Last Sunday, I worshiped with the Hanmaum Church in Durham, a Korean-American church. It's always fun to be in a church where I need an interpreter. They also fed me some great food, including kimchi, so that's a bonus. Earlier that week, I met with a Kenyan pastor. Their church wants to work with refugees from Nepal. He told me of a recent meeting he had with a Burmese pastor in Raleigh. Apparently, this Burmese pastor was trained by a Korean missionary in Thailand. It's a small world. And that is what I'm thankful for this year. I am thankful for all the unexpected and unusual connections among diverse peoples right here in Durham.

God is obviously doing things far greater and more unpredictable than we could ever imagine. Over the last few months, we've posted a series of interviews in which refugees tell us their own stories. We're so accustomed to refugees coming that we forget how amazing it is: their voices were silenced and lives threatened, and now, they are here, our neighbors, speaking to us freely. Each voice, each life, is a gift. For them, I am thankful.

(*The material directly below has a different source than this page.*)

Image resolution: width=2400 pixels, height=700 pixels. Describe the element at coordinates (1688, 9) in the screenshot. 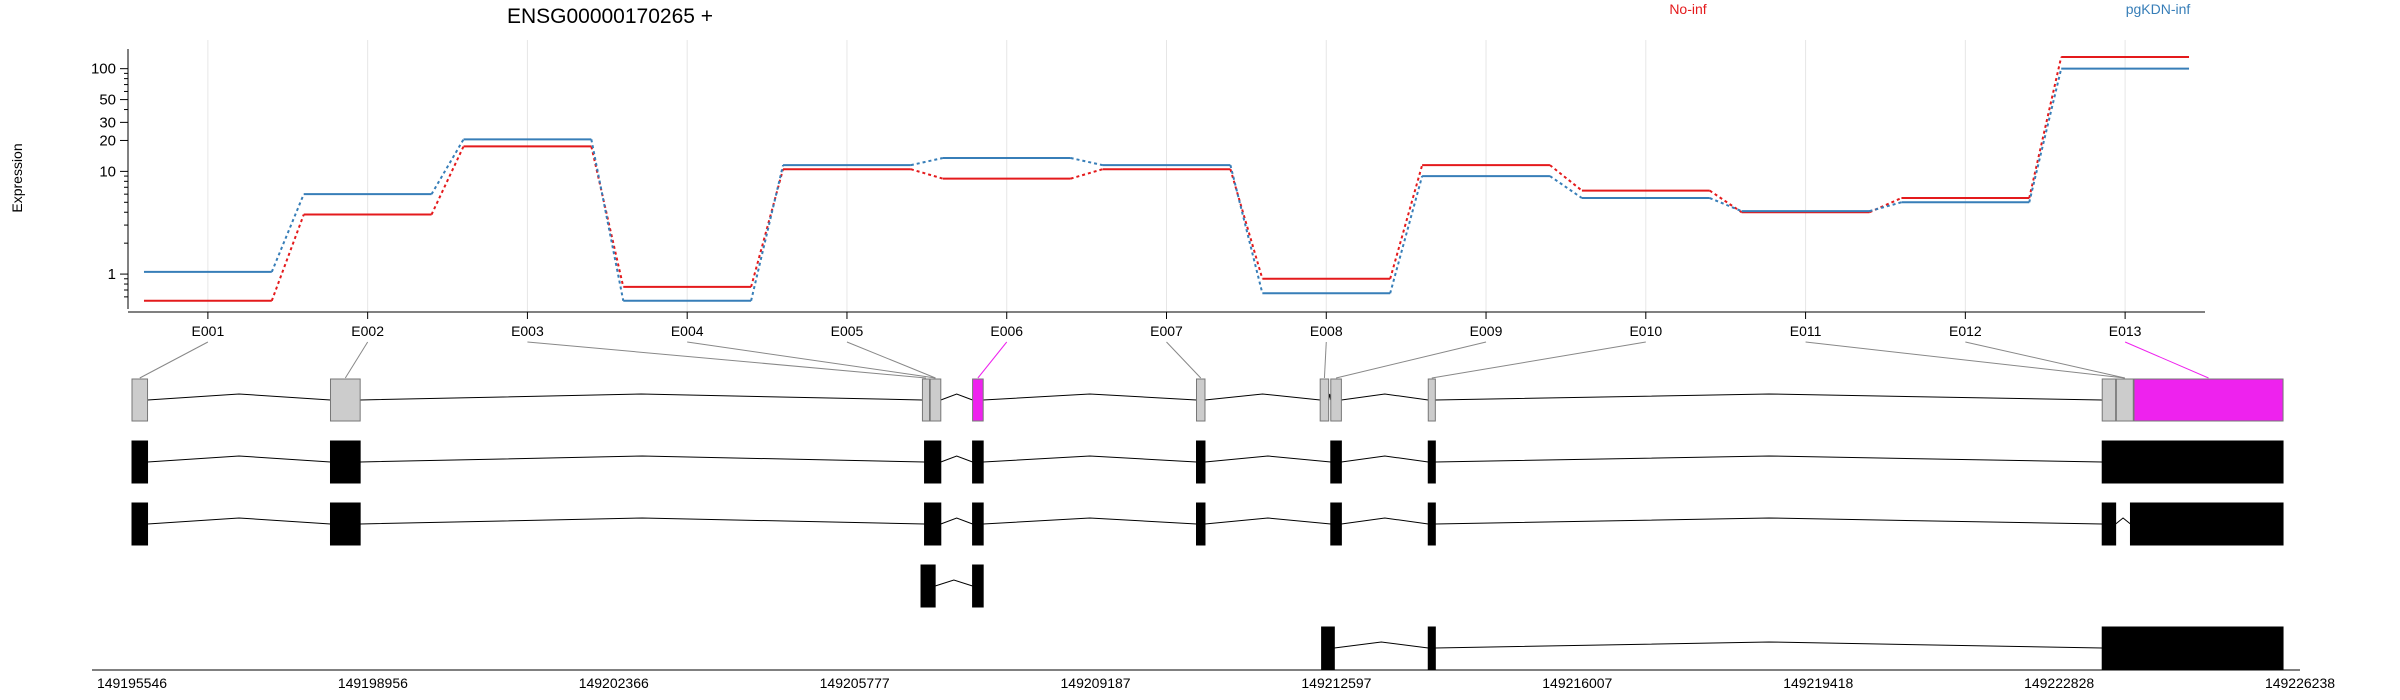

I see `legend-no-inf: No-inf` at that location.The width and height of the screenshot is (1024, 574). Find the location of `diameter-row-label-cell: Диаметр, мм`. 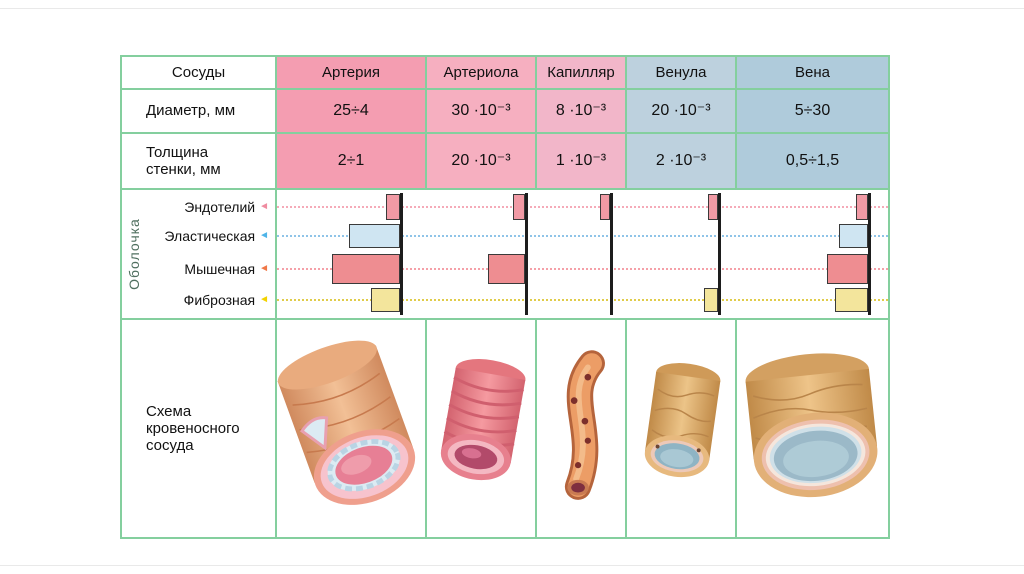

Here are a few other things, in no particular order, for which I am thankful:

  • Our case management grant for survivors of human trafficking was renewed.
  • We are exploring ways to support vulnerable immigrant populations, both with legal services and advocacy for immigration reform.
  • Almost all of the refugees we've resettled this year have church volunteers or partners.
  • We continue to find jobs for refugees.
  • A coalition of churches and volunteers has formed in Raleigh to help us start resettling refugees there.
  • The two AmeriCorps members with our office are doing amazing work.
  • We started a partnership with Durham Tech's nursing school to provide refugees with more extensive health education and assistance.
  • Our staff, who wonderfully guide refugees through the complex process of resettlement and demonstrate remarkable compassion throughout.
  • Our volunteers: you all amaze me with your willingness to open up your lives to strangers (Matt 25).

I am thankful, most of all, for all the clear reminders that this is not "our work" but your work, the work of the local church. Every success is your success. So thanks for letting us join you in this strange work of God: "God was reconciling the world to himself in Christ" (2 Cor 5:19).